Also ich werd am Montag meinen Netzwerktechniklehrer fragen, ob der noch was weiß und sonst crimpe ich einen neuch Stecker drauf!


----------



## Fandi (23. Juni 2012)

So ich schreib mal wieder den neusten Stand:
Also mein Netzwerktechniklehrer meinte, dass das neue Mainboard wahrscheinlich alle 8 Adern überprüft und falls eine nicht funktioniert, dass dann das ganze Kabel nicht verwendet werden kann. Das würde auch erklären, warum das Modem ab und zu blinkte... Mein Vater versuchte noch die "grünen" Stellen am RJ45 Stecker mit ner Drahtbürste weg zu bringen. Das funktionierte eig. ganz gut und die Kontakte waren wieder frei. Doch dies zeigte keine Wirkung. Also gut, hab mir von meiner Schule ne Crimpzange ausgeborgt und auf dem Kabel einen neuen Stecker raufgecrimpt (klappte erst beim 2. Versuch). Doch wenn ich jetzt das Kabel wieder am alten MB anschließe, blinkt das Lämpchen nur mehr. Die Adern waren auch (soweit ich das erkennen konnte) nach der richtigen Norm eingesetzt... Ich glaube, dass irgendwo im Kabel eine Ader gebrochen ist und deshalb, das Kabel nicht funktioniert... Es wird nur mehr eine Neuverlegung was nützen


----------



## Emerald Flint (23. Juni 2012)

robbe schrieb:


> Bei Computern ergibt eben nicht immer alles einen Sinn.
> 
> Ich  würde an deiner Stelle einfach ein neues 30m Kabel holen, das erstmal  testweiße anschließen und wenns funktioniert, ordentlich verlegen.
> 
> Alternativ,  könntest du dir an dein altes Kabel auch nen neuen Stecker dran  crimpen. (falls nur an der Stelle eine Beschädigung vorliegt.)


 
Das halte ich auch am Sinnvollsten!

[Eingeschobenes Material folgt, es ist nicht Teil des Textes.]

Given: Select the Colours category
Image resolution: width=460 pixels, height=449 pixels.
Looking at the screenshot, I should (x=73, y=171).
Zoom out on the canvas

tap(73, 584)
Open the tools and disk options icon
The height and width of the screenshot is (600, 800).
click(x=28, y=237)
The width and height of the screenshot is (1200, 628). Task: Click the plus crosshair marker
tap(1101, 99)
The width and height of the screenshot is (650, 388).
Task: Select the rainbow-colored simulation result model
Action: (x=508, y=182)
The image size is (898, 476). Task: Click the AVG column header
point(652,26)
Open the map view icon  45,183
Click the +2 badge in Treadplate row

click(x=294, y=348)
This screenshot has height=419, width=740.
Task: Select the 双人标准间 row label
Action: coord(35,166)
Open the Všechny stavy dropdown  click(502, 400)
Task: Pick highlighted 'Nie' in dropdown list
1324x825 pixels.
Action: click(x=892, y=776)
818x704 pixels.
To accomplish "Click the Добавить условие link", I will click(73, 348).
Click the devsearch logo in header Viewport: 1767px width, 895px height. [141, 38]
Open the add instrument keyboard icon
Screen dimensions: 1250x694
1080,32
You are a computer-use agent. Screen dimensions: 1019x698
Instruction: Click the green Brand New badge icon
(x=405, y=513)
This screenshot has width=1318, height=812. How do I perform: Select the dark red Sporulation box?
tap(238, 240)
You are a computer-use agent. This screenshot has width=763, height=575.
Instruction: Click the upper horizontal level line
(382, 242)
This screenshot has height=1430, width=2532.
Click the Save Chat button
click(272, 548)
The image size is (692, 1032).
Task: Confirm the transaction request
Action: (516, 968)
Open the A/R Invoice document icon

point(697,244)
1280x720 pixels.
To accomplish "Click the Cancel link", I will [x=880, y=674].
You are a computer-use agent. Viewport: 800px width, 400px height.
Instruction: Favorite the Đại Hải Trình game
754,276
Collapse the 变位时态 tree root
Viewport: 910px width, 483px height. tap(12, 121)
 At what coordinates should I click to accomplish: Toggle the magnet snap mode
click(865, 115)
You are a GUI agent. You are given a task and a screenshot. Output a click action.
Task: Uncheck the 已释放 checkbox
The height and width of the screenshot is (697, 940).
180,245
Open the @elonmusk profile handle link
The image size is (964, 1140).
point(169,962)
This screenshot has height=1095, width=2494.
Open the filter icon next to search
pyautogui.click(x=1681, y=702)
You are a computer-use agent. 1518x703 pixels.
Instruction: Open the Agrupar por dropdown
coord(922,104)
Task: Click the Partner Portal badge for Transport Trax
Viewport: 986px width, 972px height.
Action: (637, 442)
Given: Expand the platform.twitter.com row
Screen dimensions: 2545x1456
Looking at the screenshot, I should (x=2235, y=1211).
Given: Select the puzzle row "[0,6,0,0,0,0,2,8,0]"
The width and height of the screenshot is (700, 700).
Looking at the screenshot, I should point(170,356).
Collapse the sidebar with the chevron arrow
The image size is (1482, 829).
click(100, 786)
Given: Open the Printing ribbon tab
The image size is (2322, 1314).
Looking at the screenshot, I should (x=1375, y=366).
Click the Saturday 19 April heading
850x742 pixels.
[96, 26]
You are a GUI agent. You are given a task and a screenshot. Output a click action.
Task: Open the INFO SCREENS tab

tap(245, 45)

Vor allem das erste^^.

Wenn das alte Kabel unter Putz verlegt ist und du es eh rausreißen musst könntest ja auchüberlegen einen Kabelschlauch gleich mit einzubauen. Verputzen müsstest dann ja sowieso und könntest später das Kabel entweder erneut tauschen oder auch ein zusätzliches verlegen (je nach dem was gebraucht wird).

W-Lan könnte auch eine Alternative sein dafür müsstest allerdings auch ne W-Lankarte für den Rechner besorgen und den dazugehörigen Router. Falls nicht gerade im Stahl-Betonbunker auf der anderen Seite des Modems deinen rechner stehen hasst würde es funktionieren. Das wäre allerdings auch ne deutlich teurere Investition als ein neues Kabel zu kaufen und zu verlegen.

Den Stecker hasst richtig angecrimpt wenn die andere Seite des Kabels die gleiche Reinfolge aufweist also kannst es kontrollieren. Bei dem Bild im ersten Post dachte ich erst ich brauche ne Brille^^ die linken beiden Kontakte sehen zumindest oxidiert aus. Vermute das wenn irgendwo ein Kabelbruch ist es an einer beweglichen und zugänglichen Stelle sein müsste. Hasst mal die andere Seite des Kabels überprüft?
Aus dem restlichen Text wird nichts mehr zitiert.